* Seitenauszug:
----
Frage an Hans-Christian Ströbele von Carsten A. bezüglich Innere Sicherheit
Hallo Herr Ströbele,
wie stehen Sie zu der Klage des Prof. Schachtschneider zum Thema EU-Vertrag/Todesstrafe ?
Es gab dazu kürzlich auf Focus-Online ein Interview mit ihm:
http://www.focus.de/finanzen/news/money-debatte-tyrannis-oder-despotie_aid_427414.html
Wie beurteilen Sie das als Jurist?
mit freundlichen Grüßen
Carsten Achilles
Sehr geehrter Herr Achilles.
Die Auffassung von Prof Schachtschneider teile ich nicht.
Die Behauptung, daß die EU-Verfassung bzw. der Lissabon die Wiedereinführung der Todesstrafe möglich machen, wird seit der Diskussion über die EU-Verfassung immer wieder aufgestellt. Ich habe dazu mehrfach Stellung genommen und dargestellt, daß die Begründung rechtlich nicht haltbar ist. Sie beruht darauf, daß das 6. und 13. Zusatzprotokoll zu der Menschenrechtskonvention, durch die die Todesstrafe ausdrücklich aabgeschafft wurde, nicht berücksichtigt wird.
Die Europäische Menschenrechtskonvention stammt aus dem Jahr 1950. Seit den fünfziger Jahren ist sie in der Bundesrepublik bereits in Kraft und unmittelbar geltendes Recht, also überhaupt nicht neu. Sie enthält viele wichtige Garantien von Menschen- und Verfahrensrechten. Sie lässt tatsächlich unter bestimmten Umständen die Todesstrafe zu. Dies war der Kompromiss zu diesem Punkt, der damals zum Zeitpunkt der Erarbeitung der EMRK, als es in mehr Ländern noch die Todesstrafe gab, erreicht werden konnte. Dies war jedoch für andere Staaten wie die Bundesrepublik inakzeptabel. Daher sind dann in der Folge zwei Zusatzprotokolle zur EMRK verfasst worden, mit denen die Todesstrafe unter allen Bedingungen abgeschafft wird. Dabei handelt es sich um das 6. und das 13. Zusatzprotokoll. Deutschland und eine Zahl der Europarats-Mitglieder haben diese beiden Protokolle unterzeichnet und ratifiziert. Damit haben sie sich zu einem höheren Schutz verpflichtet, als von der EMRK vorgesehen. Durch Art 102 Grundgesetz ist die Todesstrafe abgeschafft. Eine Wiedereinführung wäre nicht nur mit diesem Artikel, sondern auch mit Art. 1 GG nicht zu vereinbaren.
----
* Rohmaterial:
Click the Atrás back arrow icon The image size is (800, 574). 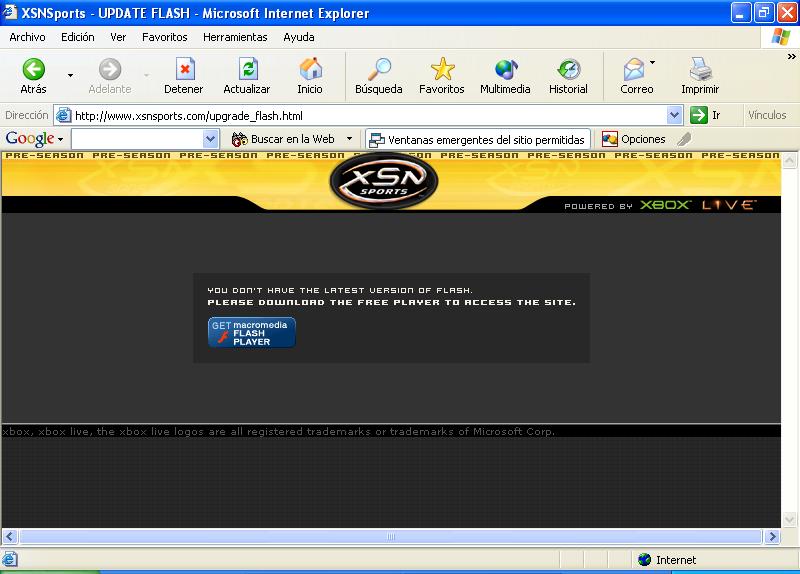click(33, 69)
----
* Deine Aufgabe A:
Beantworte diese Fragen zum Text über die Todesstrafe:
(i) Aus welchem Jahr stammt die Europäische Menschenrechtskonvention?
(ii) Durch welchen Artikel des Grundgesetzes ist die Todesstrafe abgeschafft?
(iii) Auf welcher Website gab es kürzlich das Interview mit Prof. Schachtschneider?
* Deine Aufgabe B:
Aktualisiere einen Teil aus dem Text über die Todesstrafe: Fang bei den Worten "Frage an Hans-Christian" an und hör nach "Thema EU-Vertrag/Todesstrafe ?" auf. Schreib dabei "Vertrag von Lissabon" statt "EU-Vertrag".

* Endgültige Antwort A:
(i) 1950
(ii) Art 102 Grundgesetz
(iii) Focus-Online

* Endgültige Antwort B:
Frage an Hans-Christian Ströbele von Carsten A. bezüglich Innere Sicherheit
Hallo Herr Ströbele,
wie stehen Sie zu der Klage des Prof. Schachtschneider zum Thema Vertrag von Lissabon/Todesstrafe ?